Keywords

1 Introduction

Today, advances in addressing grand challenges depend on the ability of researchers coming from different geographic regions to effectively collaborate and having flexible access to distributed e-infrastructure services. Fenix supports the former and provides the latter as it enables researchers, e.g., to collaborate on data curation, aggregation and sharing by providing federated storage sources as well as to use high-capability resources like High Performance Computing (HPC) systems.

The brain research community is a diverse community that applies a large variety of methods. It is thus not surprising that the requirements concerning e-infrastructure services are rather diverse. While some teams need massively-parallel HPC systems for large-scale simulations, others are producing extreme-scale data sets and employ advanced and potentially compute-intensive data analysis techniques. Given the size of the data sets, data analysis and making these data sets available to the wider community needs to be done in such a way that data transport can be avoided. This does not only help reducing costs or improving performance, in a number of cases this is mandatory given the involved amount of data. Yet other research teams perform computational and data analysis tasks requiring compute resources at smaller scale, but need to do this in an interactive manner.

Fenix is creating an infrastructure layer comprising services that are federated in a rather lightweight fashion. It is designed such that quite different types of compute services ranging from HPC to Cloud as well as different types of data repositories can be integrated. This initiative is realised by five European supercomputing centres, namely BSC in Spain, CEA in France, CINECA in Italy, CSCS in Switzerland, and JSC in Germany. Fenix is organised in such a way that other resource providers may join in the future.

This paper is organised as follows: In the next section we introduce the general concepts that led to the architecture of Fenix. In Sect. 3 we provide details on the Fenix services and discuss in Sect. 4 how EBRAINS services can make use of these. In Sect. 5 we describe how resources are allocated to users from HBP, before providing a summary and outlook in Sect. 6.

2 Fenix Concept

The current architecture of Fenix is based on the general consideration that a clear separation between an infrastructure service layer and a platform service layer is beneficial. Such a layered approach is commonly used for creating Cloud infrastructures (see, e.g., [2]), where the terms Infrastructure-as-a-Service (IaaS) and Platform-as-a-Service (PaaS) are widely used.
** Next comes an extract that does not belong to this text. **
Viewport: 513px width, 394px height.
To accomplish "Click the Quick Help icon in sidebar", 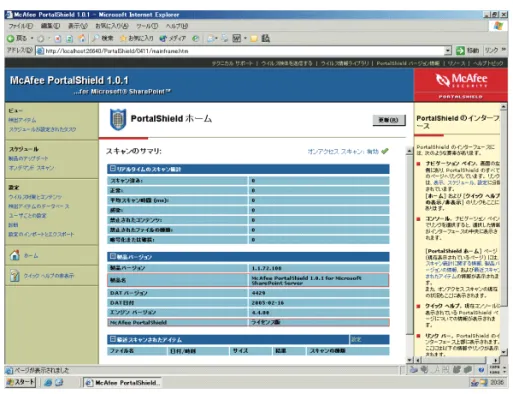I will (14, 275).
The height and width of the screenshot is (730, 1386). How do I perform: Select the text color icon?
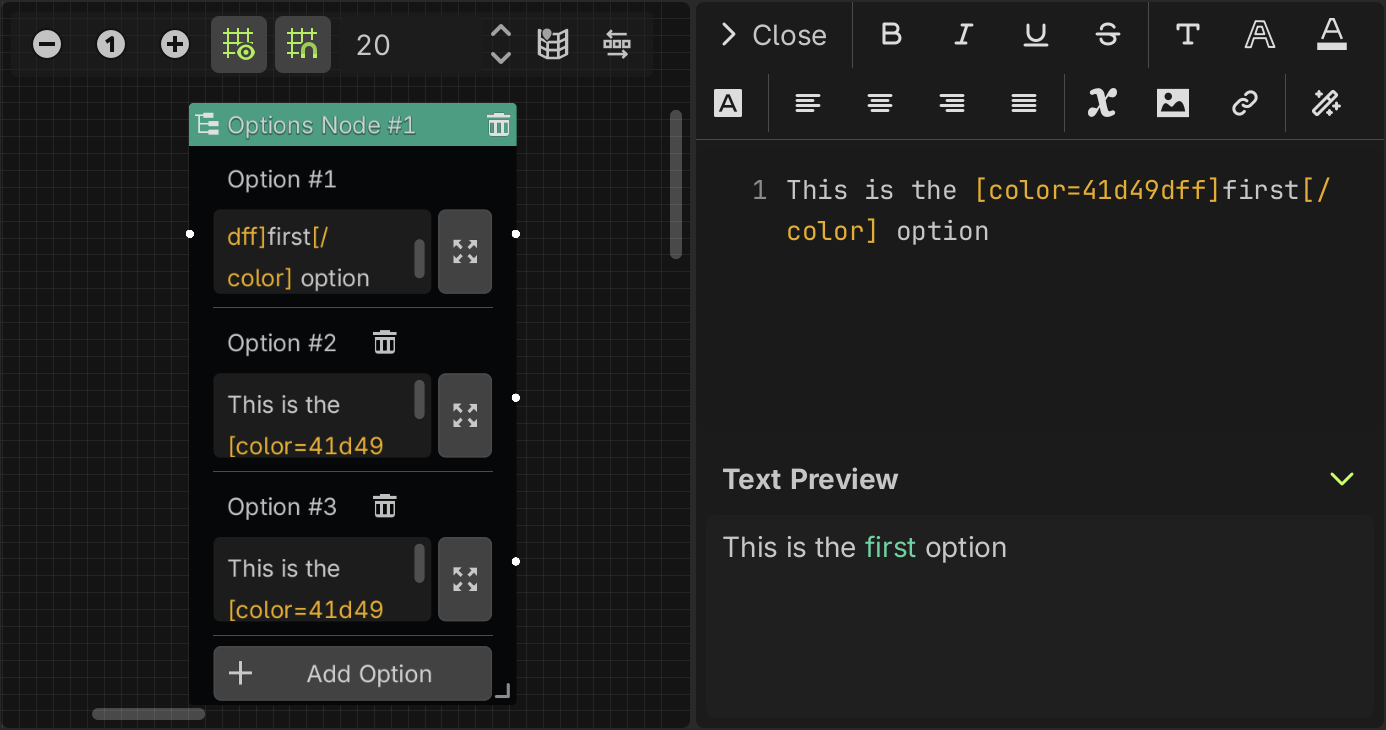pyautogui.click(x=1331, y=35)
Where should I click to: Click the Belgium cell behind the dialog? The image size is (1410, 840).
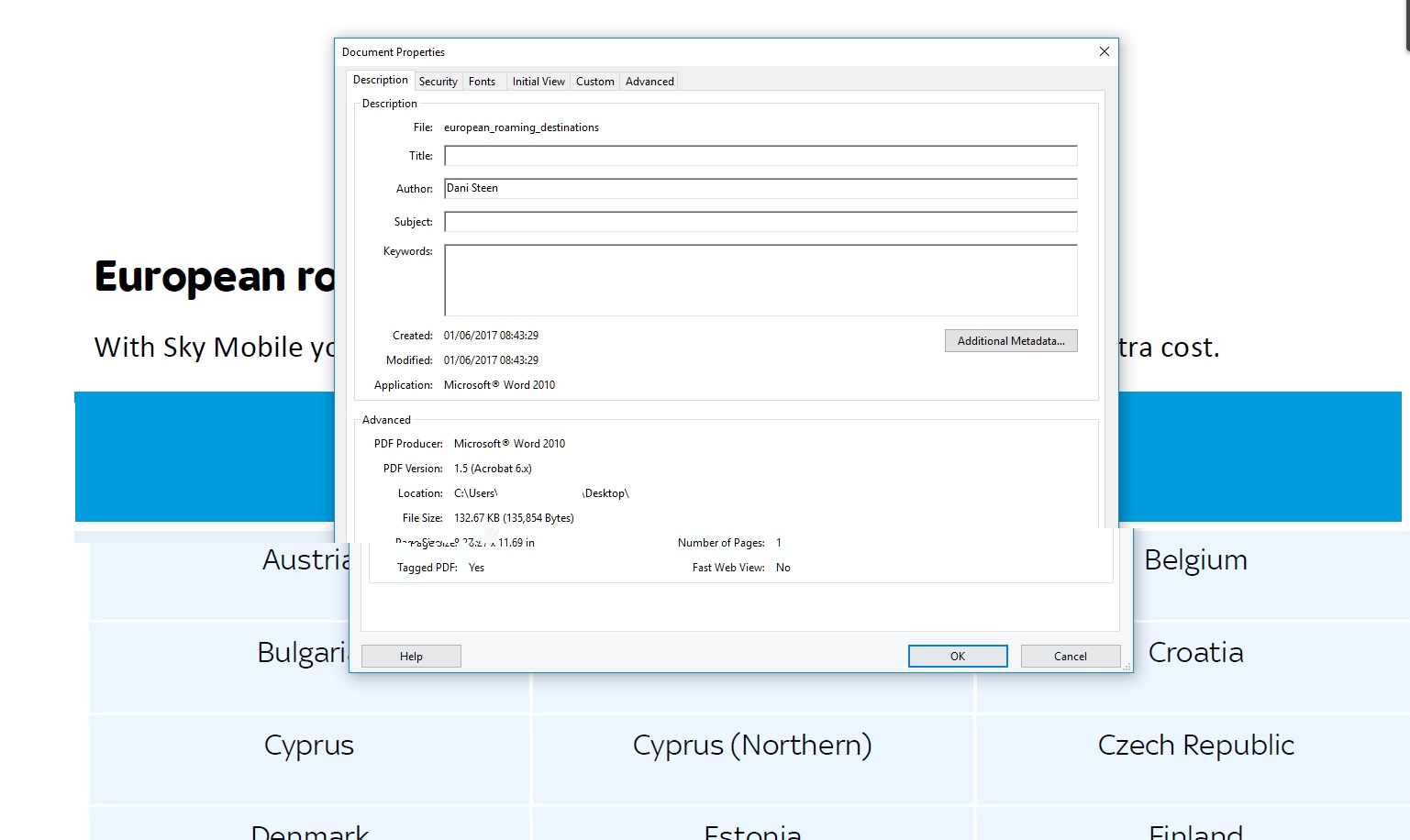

For Fenix we prefer to use the terms infrastructure service layer and platform service layer. The platform service layer encompasses all services that are specific for a given research domain. They are not necessarily useful for other domains or would require significant adaptations. A typical example are web-based portals, such as the EBRAINS CollaboratoryFootnote 1. While such portals are needed for almost any research infrastructure, their organisation is highly domain specific. The infrastructure service layer includes a set of services that allow implementing these platform services and are sufficiently generic for being useful for different research communities. One example are machines for deploying any of the aforementioned portal services, which are typically offered in a virtualised environment. Using Virtual Machine (VM) technology allows for better exploitation of the hardware resources as a larger number of VMs, which typically only need the resources of a few CPU cores, can be deployed within a single physical machine.

The infrastructure services are organised such that they can be provided by multiple, geographically distributed resource providers. While this approach adds the complexity related to the federation of these services, the approach has a number of important benefits, which we will discuss below.

Most of the end-users are not expected to use the Fenix infrastructure services directly, but rather connect to the platform services that are deployed on top of these infrastructure services as shown in Fig. 1. For specialist users there is, however, the option to directly access the infrastructure services. An example are users performing simulations on massively-parallel HPC systems, who typically directly access these systems to compile and execute their simulation applications.

Fig. 1.
figure 1

Overview of the Fenix architecture as described in Sect. 2. Details on the infrastructure services are provided in Sect. 3.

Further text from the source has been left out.